When that didn't work, she started reorganising everything. It was clear, though, that she didn't have the faintest idea how to run a small charitable organisation like ours. We knew, she didn't, and she knew we knew she didn't. After about a month, she seemed to make it her life's ambition to get rid of the four older more experienced staff. I realise now that it was a question of control; those she could control kept their jobs, those she couldn't, she wanted to get rid of.
She would give orders one day, then contradict them the next. When we queried her, she became aggressive and accused us of having poor memories and distorting the facts. She was in charge and what she said went. If anybody didn't like it they could leave.
Everything had to change. We'd been doing this work for too long, she claimed, and it was time to get up to date and up to speed. The fact we had honed our work routine from years of experience cut no ice with this woman. In fact, nothing cut any ice with her - it was like talking to a brick wall.
Within a month, three new committees had been established. The Witch, as she had become known, chaired two of them and her protege, a young immature man whom she had bewitched, was appointed chairman of the third committee. All three had grand names but to this day no-one can identify any achievement or result from these meetings. The word "policy" was banded about at every opportunity though. The committees seemed to be way for The Witch to get her name mentioned in influential circles within the city.
After four months, dissent was rife and what was formerly a happy co-operative atmosphere had become poisoned. People were suspicious of each other and refused to talk. In fact the director had banned talking in some parts of the premises "so that people could concentrate on their work and get it done faster and with fewer mistakes". What mistakes there were was never defined.

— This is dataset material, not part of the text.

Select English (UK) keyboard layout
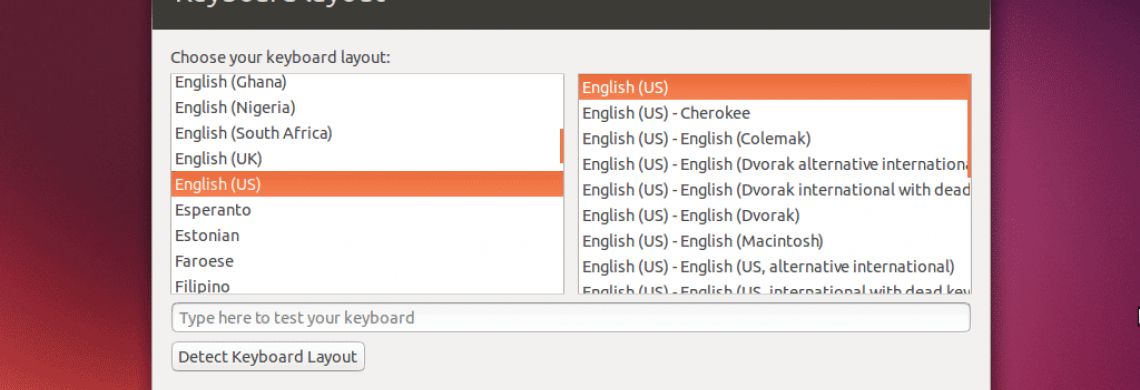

The breakthrough came when a colleague found Tim Field's web site, Bully OnLine. She brought in a copy of his profile of the serial bully and highlighted everything that applied to The Witch. Almost everything applied. Charming, narcissistic, arrogant, Jekyll & Hyde, liar - suddenly everything made sense. She was disordered, dysfunctional, aggressive, paranoid and more besides - in short, somebody with all the hallmarks of a personality disorder. I remember a colleague had jokingly referred to her as a psycho, and this off-the-cuff remark turned out to be uncannily accurate.

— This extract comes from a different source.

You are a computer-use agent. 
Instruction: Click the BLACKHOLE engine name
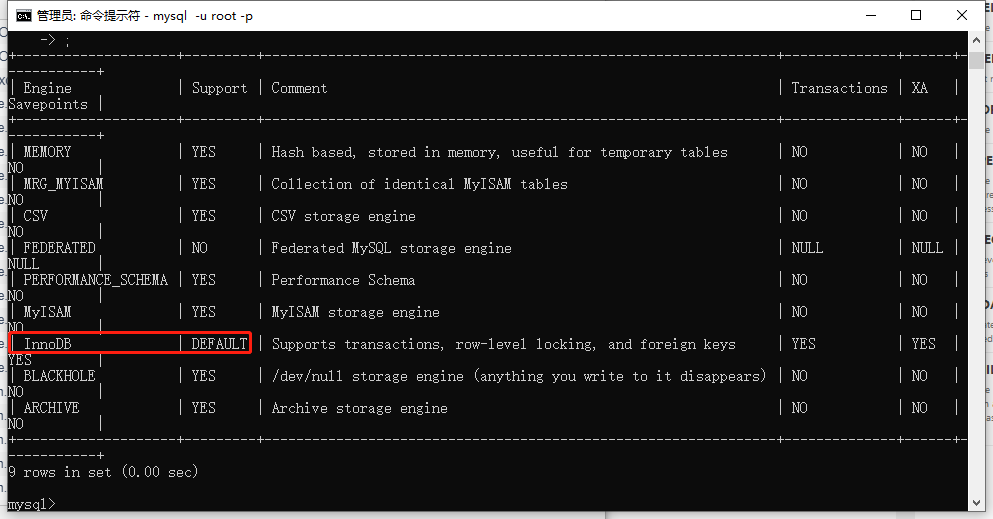(59, 376)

The realisation that she was not a normal person like the rest of us was just the start of a long bruising battle. It would have been so much easier just to leave but we four oldies decided we had to do something otherwise she'd carry on doing this to other people. We established quickly that legal action would be difficult but nevertheless we started down that route with a grievance procedure. The Witch outmanoeuvred the management committee at every stage, and was able to deflect every allegation whilst blaming just about everyone, except herself, for the failings of the charity, which by this time were apparent and mounting.
After eighteen months of hell, with two early retirements, a near-suicide, a dismissal and a court case, the management committee finally admitted that The Witch might not have been a wise choice after all. Although no-one knows the precise details, it was rumoured that she got a good reference and a promise not to take further action against her. I think the management committee were scared of her and had no idea what to do.
To cut a long story short, the glowing record that she arrived with turned out to be grossly embroidered. The previous charity had told her to leave and given her a reference to expedite her departure and to avoid legal action and bad publicity. It turned out this had happened several times in her career; in fact it appears she's careered from job to job, amassing an impressive CV of names, but always leaving under a cloud, although nothing was ever recorded on paper.
We've lost many good people because of The Witch, but the saddest part is that the charitable work we've achieved in the last two years is a fraction of what we used to do. A new director is in the process of being appointed but most of the staff have become disaffected and many are planning to leave. It's a great shame, and a great waste, especially as this is all down to one person - who, we hear on the grapevine, already has another charity lined up to take her on.